Letter to the Editor: Free speech and protesting
DetailsWritten by Mark Crowley Hits: 2032
As a parent and benefactor to five state universities in Ohio, I was fascinated by the way Dr. Lester Lefton described — in his poorly veiled French education scolding to my son and his fellow Kent State protesters — the way he believes the world works.
I got over his ironic pouting when I realized, if he simply took his own advice he wouldn’t be fighting off the potential for a viral groundswell to his financial overreach.
“Learning that not everything we want comes easily or instantly – that many of the best things in life are worth striving for and waiting for … ”

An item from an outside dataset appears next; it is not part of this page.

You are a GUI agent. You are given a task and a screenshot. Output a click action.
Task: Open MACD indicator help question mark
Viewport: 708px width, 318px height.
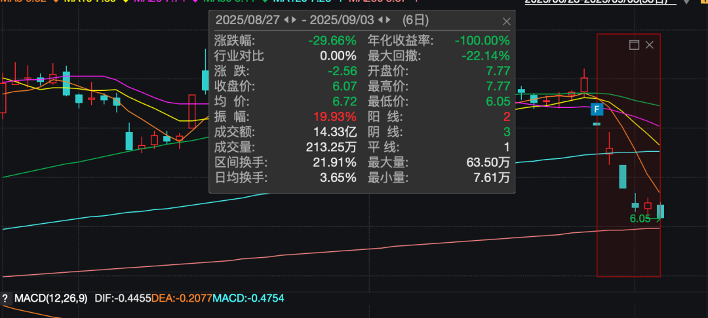(x=6, y=298)
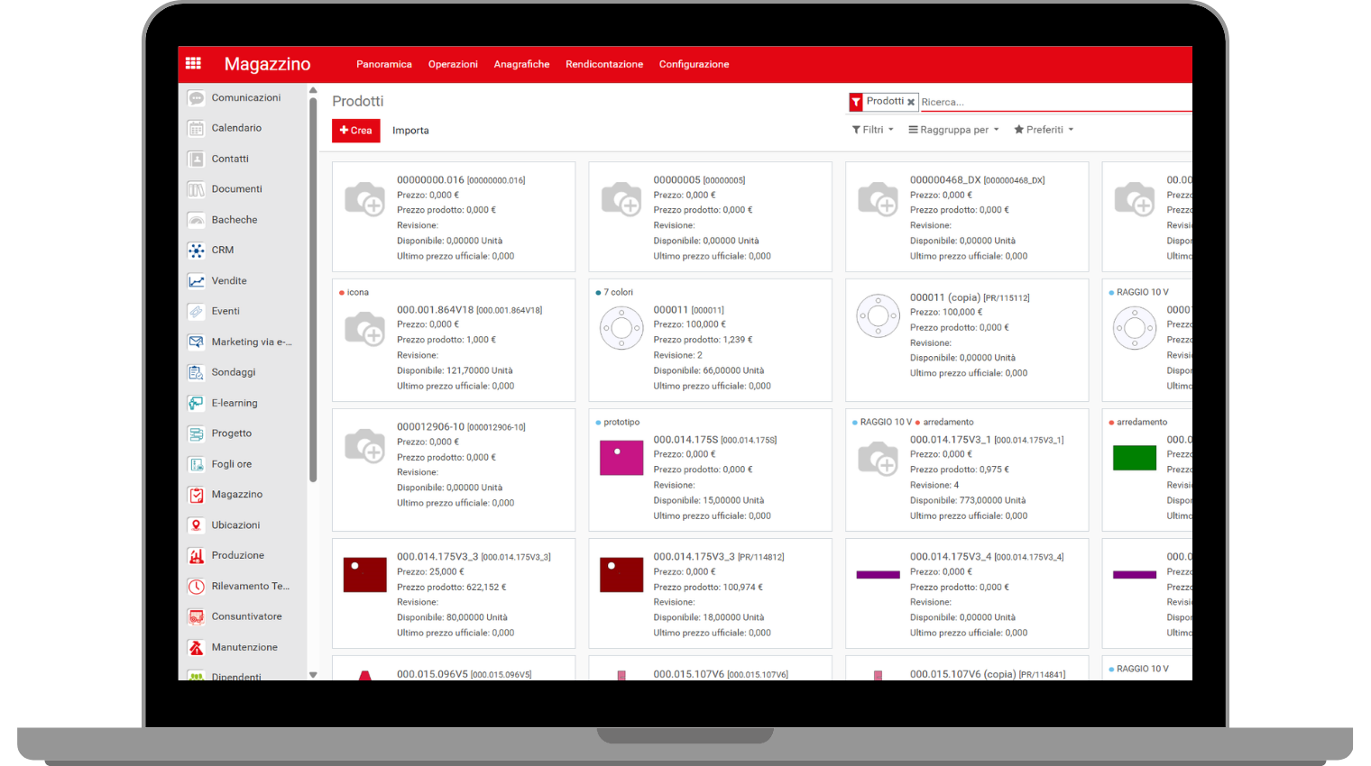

Apparently the recent tuition freeze at two and four-year public colleges in Ohio has not taught any lessons to Dr. Lefton and his administrative team about living within their means. One small example — the $2.8 million student green proudly unveiled to the media in Saturday morning’s papers. Is it paid for already? Or is the university counting on the underhanded increase in their tuition?
Because Dr. Lefton thought it a useful tool to shame his wayward students with a book only an erudite would love [c’mon, how many Americans are sitting around reading about how the French raise their children?], I thought I would counter with something that is also obscure, though understandably so.
In “Parliament of Whores” P.J. O’Rourke reminds us, “Giving money and power to government is like giving whiskey and car keys to teenage boys.”
I think we can say the same about our public universities. Former Governor James Rhodes had a great vision to provide a college education within easy reach of most Ohioans. But today we see our state schools fighting to maintain their redundant curriculum because they think like Dr. Lefton thinks. Just the raise of tuition, they’ll pay. Dr. Lefton, it’s not a blank check we hand over to you each semester. Stop pretending that it is and manage your finances a little more responsibly.
And when students push back from your audacious moves, compliment them — not scold them — for exercising their critical thinking skills and their right to free speech.